Enteric motor neurons typically have smaller cell bodies than afferent neurons, with a few short dendrites and a single long axon. Separate populations of motor neurons innervate the circular and longitudinal muscle layers. Excitatory motor neurons synthesize ACh, which they release from their varicose axons in the smooth muscle layers; some also release the tachykinin peptides substance P and neurokinin A, which also excite smooth muscle. Typically, axons of excitatory motor neurons project either directly to the smooth muscle close to their cell bodies or orad for up to 10 mm. Once in the smooth muscle layers, the axons turn and run parallel to the smooth muscle fibers for several millimeters; they branch extensively and form many small varicosities, or transmitter release sites, closely associated with ICC IM and fibroblast-like cells.

Inhibitory motor neurons are typically slightly larger than excitatory motor neurons and also have short dendrites and a single axon, but unlike excitatory motor neurons, they project aborally to the smooth muscle layer for distances of 1 to 15 mm in the human colon. Once the axon reaches the smooth muscle, it branches extensively to form multiple varicose release sites. Inhibitory motor neurons release a cocktail of transmitters that inhibit smooth muscle cells, including NO, ATP (or a related compound like NADH), and peptides like vasoactive intestinal polypeptide and pituitary adenyl cyclase-activating peptide. The varicose transmitter release sites of inhibitory motor neurons are also associated with ICC IM , as are the release sites of excitatory motor neurons. Interstitial cells probably mediate a large component of the electrical effects on smooth muscle of neurotransmitters released by enteric motor neurons. Inhibitory motor neurons are usually tonically active, modulating the ongoing contractile activity of the colonic circular smooth muscle. Inhibitory motor neurons are particularly important in relaxing sphincteric muscles in the ileocecal junction and the internal anal sphincter. Typical polarity of excitatory and inhibitory motor neurons to human colonic smooth muscle is illustrated in Fig. 100.5 .

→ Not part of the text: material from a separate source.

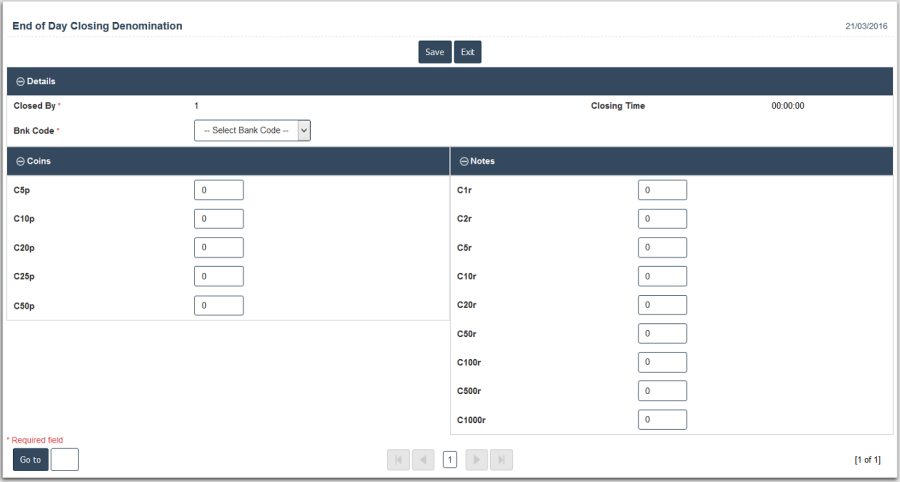Go to first page pagination icon
Screen dimensions: 900x482
click(398, 460)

Fig. 100.5, Polarized projections of enteric motor neurons in human colon.

Interneurons

When a region of colon is stimulated, such as by a bolus that distends it, enteric PANs are activated. These neurons then activate excitatory and inhibitory motor neurons that, because of their polarized projections, cause contraction of the muscle orad to the bolus and relaxation aborally. These effects tend to propel the contents aborally. From the new position of the bolus, another set of polarized reflexes is triggered, and peristaltic propulsion results. The ascending excitatory reflex and the descending inhibitory reflex are sometimes called the “law of the intestine.” These reflexes spread farther than is predicted by the projections of the excitatory and inhibitory motor neurons, because interneurons are also involved in these neuronal pathways. Ascending cholinergic interneurons in the human colon have axons that project up to 40 mm orad and extend the spread of ascending excitatory reflex pathways. In addition, several classes of descending interneurons are present in the human colon, with axons that project 70 mm or further aborally. Some of these interneurons are involved in spreading descending inhibition along the colon, but others are likely to be involved in the propagation of migratory contractions. It is also likely that some interneurons are themselves stretch sensitive, thereby functioning as PANs. In addition to the sensory neurons, interneurons, and motor neurons, viscerofugal nerve cells project to the sympathetic prevertebral ganglia, vasomotor neurons innervate blood vessels, and secretomotor neurons stimulate secretion from the colonic epithelium.